Già, l’arbitro. Al quarto d’ora non vede un rigore netto su Galabinov. È restio a mostrare i cartellini e grazia Jonathas che, ammonito, lo manda platealmente a quel paese. Ci nega un angolo per una deviazione di Iacobucci su siluro di Zappacosta e sul ribaltamento il Latina fa goal. Non concede la rete su un salvataggio di Alhassan sulla linea di porta: dagli spalti ci è parso goal, le immagini mostrano il difensore con entrambi i piedi bel oltre la linea di porta, ma – arbitro o fortuna – la palla ufficialmente non entra.
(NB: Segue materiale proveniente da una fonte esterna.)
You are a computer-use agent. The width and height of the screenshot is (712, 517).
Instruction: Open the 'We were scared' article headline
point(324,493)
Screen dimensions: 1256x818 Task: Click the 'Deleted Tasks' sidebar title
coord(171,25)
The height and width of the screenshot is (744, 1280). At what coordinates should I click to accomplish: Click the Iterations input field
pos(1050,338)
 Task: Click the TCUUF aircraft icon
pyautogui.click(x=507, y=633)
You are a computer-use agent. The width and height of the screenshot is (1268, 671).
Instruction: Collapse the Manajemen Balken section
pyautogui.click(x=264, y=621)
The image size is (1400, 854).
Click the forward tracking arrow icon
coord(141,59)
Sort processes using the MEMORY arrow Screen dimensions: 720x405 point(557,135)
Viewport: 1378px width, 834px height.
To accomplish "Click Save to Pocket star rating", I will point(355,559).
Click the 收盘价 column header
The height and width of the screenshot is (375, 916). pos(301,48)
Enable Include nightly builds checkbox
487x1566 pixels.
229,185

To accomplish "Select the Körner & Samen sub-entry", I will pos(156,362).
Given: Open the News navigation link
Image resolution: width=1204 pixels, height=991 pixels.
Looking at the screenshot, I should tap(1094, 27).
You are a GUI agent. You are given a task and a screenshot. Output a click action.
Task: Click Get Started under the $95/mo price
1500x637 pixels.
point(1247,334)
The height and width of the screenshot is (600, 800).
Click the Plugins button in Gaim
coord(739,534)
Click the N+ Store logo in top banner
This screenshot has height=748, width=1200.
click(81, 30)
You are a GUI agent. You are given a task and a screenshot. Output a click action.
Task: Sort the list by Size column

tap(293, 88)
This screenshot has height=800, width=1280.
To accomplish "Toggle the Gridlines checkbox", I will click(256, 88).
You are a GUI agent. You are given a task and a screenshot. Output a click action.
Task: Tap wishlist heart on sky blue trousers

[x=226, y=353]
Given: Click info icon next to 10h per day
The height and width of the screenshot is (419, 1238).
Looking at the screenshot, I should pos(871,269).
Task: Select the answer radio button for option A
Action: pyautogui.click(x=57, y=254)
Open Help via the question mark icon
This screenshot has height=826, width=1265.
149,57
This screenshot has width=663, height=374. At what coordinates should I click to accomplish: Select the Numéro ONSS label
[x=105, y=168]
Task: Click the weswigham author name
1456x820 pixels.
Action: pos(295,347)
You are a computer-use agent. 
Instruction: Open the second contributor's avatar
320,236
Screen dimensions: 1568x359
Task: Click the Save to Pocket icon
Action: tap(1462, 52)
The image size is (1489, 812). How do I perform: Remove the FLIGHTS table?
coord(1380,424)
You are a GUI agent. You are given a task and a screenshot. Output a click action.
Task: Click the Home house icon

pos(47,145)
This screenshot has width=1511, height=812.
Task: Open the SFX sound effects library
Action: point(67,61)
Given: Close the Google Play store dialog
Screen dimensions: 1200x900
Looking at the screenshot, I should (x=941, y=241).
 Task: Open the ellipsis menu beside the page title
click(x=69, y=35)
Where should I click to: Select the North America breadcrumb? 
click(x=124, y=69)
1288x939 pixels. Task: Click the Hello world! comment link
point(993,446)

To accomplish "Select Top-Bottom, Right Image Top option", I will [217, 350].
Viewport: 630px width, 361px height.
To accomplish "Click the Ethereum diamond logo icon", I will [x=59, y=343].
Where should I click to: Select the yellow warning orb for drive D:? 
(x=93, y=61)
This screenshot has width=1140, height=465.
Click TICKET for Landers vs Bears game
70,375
In attesa dei risultati di questo pomeriggio, ci proiettiamo sulla trasferta di Terni. Con Tesser in panca, le Fere sono in ripresa: inutile fare voli pindarici, un punto sarebbe oro colato, se vi si aggiungesse il ritorno alla vittoria in casa. A patto che la condizione fisica migliori e Rastelli prenda atto che il limone è spremuto e non fa più succo. Mi riferisco alla necessità di far rifiatare, magari a turno, i tre del centrocampo, inserendo un elemento in grado di costruire gioco meglio di un Arini fuori ruolo come centrale. Anche Castaldo, spiace dirlo, deve riposare. Millesi, Angiulli, Pizza, Ciano, magari Togni e Abero, e naturalmente Biancolino: le alternative ci sono, è arrivato il tempo di praticarle, sia a livello di uomini che sotto l’aspetto tattico.